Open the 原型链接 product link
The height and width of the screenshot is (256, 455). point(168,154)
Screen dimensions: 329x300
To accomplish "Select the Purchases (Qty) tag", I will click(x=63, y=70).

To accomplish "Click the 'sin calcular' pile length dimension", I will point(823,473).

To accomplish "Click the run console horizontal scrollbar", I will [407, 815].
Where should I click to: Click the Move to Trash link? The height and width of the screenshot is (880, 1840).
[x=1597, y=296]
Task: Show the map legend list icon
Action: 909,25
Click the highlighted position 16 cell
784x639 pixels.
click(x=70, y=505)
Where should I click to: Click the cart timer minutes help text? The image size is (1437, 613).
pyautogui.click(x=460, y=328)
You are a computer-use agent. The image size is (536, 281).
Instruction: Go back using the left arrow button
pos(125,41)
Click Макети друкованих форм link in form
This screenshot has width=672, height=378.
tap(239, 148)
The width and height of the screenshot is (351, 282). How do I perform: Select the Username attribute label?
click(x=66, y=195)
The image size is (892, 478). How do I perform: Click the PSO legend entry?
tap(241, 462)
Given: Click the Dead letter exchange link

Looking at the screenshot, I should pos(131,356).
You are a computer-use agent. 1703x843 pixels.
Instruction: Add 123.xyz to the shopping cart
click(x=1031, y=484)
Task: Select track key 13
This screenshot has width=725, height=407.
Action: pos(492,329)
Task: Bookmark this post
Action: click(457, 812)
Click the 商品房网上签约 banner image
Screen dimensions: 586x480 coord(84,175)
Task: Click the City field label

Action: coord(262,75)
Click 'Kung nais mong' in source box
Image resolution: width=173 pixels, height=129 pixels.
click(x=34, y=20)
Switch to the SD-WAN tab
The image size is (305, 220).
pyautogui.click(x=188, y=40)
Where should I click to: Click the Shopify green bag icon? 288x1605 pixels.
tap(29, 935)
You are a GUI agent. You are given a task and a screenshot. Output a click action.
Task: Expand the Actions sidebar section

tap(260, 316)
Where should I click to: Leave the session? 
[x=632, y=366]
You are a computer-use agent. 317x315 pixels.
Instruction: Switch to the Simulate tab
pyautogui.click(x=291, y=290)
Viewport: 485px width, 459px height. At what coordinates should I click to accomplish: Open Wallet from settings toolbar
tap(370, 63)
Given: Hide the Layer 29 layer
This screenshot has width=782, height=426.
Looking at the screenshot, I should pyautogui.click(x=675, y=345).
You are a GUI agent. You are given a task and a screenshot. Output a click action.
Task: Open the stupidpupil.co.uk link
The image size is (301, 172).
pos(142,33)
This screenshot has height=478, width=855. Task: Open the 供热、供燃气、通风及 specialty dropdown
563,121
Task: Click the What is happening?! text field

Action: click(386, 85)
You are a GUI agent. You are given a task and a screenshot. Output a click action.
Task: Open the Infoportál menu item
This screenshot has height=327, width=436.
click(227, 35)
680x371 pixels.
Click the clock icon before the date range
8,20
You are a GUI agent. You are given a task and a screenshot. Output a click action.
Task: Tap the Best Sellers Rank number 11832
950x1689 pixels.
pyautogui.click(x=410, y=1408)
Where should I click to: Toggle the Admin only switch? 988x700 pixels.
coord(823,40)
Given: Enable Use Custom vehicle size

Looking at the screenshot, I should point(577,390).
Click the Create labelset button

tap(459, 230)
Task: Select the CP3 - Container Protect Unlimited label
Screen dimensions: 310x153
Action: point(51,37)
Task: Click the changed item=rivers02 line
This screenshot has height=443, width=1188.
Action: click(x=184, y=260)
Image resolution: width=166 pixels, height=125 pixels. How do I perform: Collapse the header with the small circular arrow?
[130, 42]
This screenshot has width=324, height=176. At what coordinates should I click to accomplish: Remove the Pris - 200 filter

> [Task details]
Return every line of the items above that contains the string "Instruction". Matching is case-sensitive.

> [Answer to the problem]
Instruction: Go back using the left arrow button
Instruction: Add 123.xyz to the shopping cart
Instruction: Switch to the Simulate tab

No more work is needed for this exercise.